Zimbabwe and Namibia announce satcoms initiatives 

Zimbabwe and Namibia announce satcoms initiatives 

More space-related announcements have recently been made, this time by Zimbabwe and Namibia, underlining the continuing growth of satellite communications initiatives in sub-Saharan Africa.

Zimbabwe is set to launch its second satellite, ZimSat-2, in November after technical issues – the primary payload was not ready – delayed the original 26 May launch.

ZimSat-2 will feature advanced sensors and imaging devices, supporting applications such as mineral exploration, environmental hazard monitoring, and management of droughts and human settlements.

Pre-launch tests for the new satellite are reportedly complete, and the satellite is now awaiting the appropriate launch window in November.

Zimbabwe aims to introduce three additional earth observation satellites in the coming years, building on the capabilities of its first satellite, ZimSat-1, launched in November 2022.
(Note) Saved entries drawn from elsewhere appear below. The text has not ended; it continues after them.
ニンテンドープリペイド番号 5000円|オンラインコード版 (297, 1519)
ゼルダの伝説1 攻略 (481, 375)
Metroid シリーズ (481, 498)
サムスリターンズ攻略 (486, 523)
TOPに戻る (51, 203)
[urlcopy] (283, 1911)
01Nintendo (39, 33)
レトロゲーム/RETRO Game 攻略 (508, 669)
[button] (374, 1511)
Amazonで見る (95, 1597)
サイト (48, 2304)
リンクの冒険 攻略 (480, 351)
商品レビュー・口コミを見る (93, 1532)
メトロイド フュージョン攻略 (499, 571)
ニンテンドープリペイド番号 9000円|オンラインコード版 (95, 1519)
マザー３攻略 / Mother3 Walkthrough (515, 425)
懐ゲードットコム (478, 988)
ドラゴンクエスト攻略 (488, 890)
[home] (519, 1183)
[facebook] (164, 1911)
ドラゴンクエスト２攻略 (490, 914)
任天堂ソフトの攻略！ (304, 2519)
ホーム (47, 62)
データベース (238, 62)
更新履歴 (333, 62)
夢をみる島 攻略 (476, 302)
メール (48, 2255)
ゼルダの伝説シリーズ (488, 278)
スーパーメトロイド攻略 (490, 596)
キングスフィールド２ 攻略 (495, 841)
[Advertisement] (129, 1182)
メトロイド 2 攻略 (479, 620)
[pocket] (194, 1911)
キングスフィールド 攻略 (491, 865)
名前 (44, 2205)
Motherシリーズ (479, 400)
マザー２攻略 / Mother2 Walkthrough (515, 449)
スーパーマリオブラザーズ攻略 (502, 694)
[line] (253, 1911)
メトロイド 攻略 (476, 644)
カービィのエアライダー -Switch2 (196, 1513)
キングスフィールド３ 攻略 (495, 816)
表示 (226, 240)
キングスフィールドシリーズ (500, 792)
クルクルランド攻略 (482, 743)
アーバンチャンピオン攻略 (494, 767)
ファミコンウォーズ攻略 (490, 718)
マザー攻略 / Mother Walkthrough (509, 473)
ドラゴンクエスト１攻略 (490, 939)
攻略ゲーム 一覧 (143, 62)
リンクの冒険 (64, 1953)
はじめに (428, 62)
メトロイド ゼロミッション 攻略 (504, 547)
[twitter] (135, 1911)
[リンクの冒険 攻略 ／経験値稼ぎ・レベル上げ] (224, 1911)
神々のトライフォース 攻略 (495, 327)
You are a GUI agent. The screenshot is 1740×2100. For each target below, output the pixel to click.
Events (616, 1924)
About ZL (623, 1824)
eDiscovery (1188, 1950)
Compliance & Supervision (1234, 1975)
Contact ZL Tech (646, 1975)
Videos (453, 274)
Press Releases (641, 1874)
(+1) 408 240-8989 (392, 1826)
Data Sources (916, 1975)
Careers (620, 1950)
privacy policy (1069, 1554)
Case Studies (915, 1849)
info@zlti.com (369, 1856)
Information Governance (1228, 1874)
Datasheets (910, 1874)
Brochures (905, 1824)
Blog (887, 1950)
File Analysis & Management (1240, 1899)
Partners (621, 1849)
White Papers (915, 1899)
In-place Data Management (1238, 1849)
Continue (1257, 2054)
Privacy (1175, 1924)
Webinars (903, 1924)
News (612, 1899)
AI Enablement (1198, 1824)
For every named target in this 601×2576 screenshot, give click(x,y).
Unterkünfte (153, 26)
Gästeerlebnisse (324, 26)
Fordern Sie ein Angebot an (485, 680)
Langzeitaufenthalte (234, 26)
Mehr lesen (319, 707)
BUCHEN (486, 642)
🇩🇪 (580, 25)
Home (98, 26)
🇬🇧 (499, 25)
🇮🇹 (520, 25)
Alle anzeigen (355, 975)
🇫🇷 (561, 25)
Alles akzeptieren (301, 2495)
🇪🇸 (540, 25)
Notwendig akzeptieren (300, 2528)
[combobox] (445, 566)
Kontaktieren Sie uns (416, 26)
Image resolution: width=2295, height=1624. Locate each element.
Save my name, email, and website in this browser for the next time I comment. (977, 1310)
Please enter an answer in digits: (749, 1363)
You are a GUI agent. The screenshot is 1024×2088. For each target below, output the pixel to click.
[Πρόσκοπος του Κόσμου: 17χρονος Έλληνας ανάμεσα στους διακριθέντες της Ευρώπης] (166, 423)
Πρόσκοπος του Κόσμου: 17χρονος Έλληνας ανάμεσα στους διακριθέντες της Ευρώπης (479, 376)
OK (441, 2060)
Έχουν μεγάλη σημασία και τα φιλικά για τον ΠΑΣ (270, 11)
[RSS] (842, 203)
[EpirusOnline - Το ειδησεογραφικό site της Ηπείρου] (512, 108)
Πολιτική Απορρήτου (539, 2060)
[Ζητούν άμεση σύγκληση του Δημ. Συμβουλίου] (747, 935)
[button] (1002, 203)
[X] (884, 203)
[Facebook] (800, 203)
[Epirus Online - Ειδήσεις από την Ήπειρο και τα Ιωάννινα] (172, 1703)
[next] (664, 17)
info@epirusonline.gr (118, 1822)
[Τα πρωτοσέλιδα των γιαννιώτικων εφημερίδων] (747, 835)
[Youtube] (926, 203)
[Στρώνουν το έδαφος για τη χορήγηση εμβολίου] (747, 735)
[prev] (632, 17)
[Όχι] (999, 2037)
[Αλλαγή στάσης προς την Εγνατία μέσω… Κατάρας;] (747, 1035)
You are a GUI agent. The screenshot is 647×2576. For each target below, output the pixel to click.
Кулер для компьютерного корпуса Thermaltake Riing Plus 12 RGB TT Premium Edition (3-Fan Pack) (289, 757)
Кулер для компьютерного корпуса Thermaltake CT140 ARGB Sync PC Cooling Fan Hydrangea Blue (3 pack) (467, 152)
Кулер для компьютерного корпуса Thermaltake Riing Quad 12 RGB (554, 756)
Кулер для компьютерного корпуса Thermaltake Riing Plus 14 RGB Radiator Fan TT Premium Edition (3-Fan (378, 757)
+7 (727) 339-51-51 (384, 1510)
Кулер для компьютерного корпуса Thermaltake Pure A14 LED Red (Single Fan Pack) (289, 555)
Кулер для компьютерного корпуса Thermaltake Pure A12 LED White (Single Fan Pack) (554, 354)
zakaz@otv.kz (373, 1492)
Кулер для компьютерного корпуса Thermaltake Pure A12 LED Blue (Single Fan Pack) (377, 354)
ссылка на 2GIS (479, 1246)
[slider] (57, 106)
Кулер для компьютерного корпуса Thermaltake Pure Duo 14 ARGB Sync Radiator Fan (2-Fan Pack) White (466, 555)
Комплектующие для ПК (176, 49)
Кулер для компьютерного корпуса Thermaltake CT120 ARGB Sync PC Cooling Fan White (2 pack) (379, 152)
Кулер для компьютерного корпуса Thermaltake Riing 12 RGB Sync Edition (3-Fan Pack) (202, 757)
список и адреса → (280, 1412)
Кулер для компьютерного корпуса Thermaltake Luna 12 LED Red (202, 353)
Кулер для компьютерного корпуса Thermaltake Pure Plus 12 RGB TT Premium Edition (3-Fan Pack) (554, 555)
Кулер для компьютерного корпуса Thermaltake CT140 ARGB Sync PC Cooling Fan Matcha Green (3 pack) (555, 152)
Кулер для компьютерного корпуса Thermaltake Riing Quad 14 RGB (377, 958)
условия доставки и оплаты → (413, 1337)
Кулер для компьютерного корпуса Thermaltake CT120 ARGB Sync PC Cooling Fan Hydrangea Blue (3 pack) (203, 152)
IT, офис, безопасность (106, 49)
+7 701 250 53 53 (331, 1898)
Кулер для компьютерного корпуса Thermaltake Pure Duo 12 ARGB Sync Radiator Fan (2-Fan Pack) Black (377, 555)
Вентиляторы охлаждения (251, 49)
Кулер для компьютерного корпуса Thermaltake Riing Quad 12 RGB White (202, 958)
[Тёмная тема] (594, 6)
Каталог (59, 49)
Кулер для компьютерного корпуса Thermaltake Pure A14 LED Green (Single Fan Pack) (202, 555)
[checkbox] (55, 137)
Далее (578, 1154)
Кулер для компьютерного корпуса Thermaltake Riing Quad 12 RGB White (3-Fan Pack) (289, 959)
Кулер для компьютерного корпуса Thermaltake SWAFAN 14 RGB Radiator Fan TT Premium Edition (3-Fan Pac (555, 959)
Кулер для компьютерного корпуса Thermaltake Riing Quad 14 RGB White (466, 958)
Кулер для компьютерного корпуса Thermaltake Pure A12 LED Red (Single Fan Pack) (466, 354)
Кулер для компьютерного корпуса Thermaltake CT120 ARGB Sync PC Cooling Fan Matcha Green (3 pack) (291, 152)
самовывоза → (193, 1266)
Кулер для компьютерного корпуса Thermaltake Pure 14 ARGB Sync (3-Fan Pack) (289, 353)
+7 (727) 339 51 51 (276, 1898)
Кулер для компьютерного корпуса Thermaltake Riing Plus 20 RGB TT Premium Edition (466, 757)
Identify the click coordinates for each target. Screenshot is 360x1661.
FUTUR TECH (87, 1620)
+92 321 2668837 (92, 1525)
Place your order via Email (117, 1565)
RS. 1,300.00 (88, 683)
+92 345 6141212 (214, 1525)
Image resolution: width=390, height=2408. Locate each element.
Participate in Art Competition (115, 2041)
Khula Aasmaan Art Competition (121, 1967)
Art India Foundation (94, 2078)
According to the Bulawayo24 online news service, ZimSat-1 currently aids in monitoring drought conditions, mine mapping, and other data-driven activities from the Mazowe Ground Station. 

Also in Southern Africa, the ITWeb Africa news service reports that private equity fund manager Eos Capital, which manages the Namibia Infrastructure Development and Investment Fund (NIDIF), has been given permission to start the Namibia Space Port project.

Described by South Africa’s Engineering News as a satellite ground segment complex, the Namibia Space Port project is led by Q-KON Namibia, a Communications Regulatory Authority of Namibia (CRAN)-licensed satellite service provider, which is reportedly poised to become a major player in the rapidly expanding low earth orbit (LEO) business as the Namibia Space Port develops.

More specifics about how this project will benefit Namibia are not easy to find, but Engineering News says the new facility will focus mainly on ground gateway terminal hosting, Earth observation (EO) downlink services, and tracking, telemetry and control (TT&C). 

Dr Dawie de Wet, Group CEO of Q-KON, says: "We are honoured to lead this transformative initiative that will not only enhance Namibia's technological prowess but will also contribute to the growth of the LEO industry in Sub-Saharan Africa."